---------- PROVIDED MATERIAL ----------

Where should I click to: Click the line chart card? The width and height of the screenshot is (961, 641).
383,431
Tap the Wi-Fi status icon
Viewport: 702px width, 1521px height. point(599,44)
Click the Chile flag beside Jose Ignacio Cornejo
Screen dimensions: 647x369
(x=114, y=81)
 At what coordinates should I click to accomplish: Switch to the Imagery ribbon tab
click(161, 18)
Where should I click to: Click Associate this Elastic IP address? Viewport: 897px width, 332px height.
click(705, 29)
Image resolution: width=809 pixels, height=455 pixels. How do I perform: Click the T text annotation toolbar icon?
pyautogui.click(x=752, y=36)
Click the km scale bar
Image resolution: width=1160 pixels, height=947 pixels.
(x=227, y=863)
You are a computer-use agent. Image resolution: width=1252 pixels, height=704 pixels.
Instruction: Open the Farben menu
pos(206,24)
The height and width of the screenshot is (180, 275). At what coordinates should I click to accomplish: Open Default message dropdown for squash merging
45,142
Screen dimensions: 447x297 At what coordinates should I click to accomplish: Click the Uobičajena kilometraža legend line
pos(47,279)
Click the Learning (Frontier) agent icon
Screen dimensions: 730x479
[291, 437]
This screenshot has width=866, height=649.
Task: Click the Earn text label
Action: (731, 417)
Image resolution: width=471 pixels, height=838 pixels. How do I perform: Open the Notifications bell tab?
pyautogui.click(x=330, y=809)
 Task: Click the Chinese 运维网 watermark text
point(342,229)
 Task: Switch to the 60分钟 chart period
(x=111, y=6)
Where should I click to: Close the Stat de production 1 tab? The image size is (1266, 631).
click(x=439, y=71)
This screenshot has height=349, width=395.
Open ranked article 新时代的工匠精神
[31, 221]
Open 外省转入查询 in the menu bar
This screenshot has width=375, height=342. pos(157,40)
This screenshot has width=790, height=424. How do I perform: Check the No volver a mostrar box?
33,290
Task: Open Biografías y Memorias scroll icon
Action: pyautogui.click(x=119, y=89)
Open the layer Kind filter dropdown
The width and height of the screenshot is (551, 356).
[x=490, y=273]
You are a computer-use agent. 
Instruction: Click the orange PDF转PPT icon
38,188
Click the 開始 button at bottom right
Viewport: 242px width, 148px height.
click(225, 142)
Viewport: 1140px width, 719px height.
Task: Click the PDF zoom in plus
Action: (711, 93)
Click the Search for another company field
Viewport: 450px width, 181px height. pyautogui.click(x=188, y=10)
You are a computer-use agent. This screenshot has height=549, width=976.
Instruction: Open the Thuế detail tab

----------

- [WHAT TO PRODUCE] Among the entries above, determine how many lines contain "computer", then output only that number.

- [RESPONSE FOR THIS EXERCISE] 3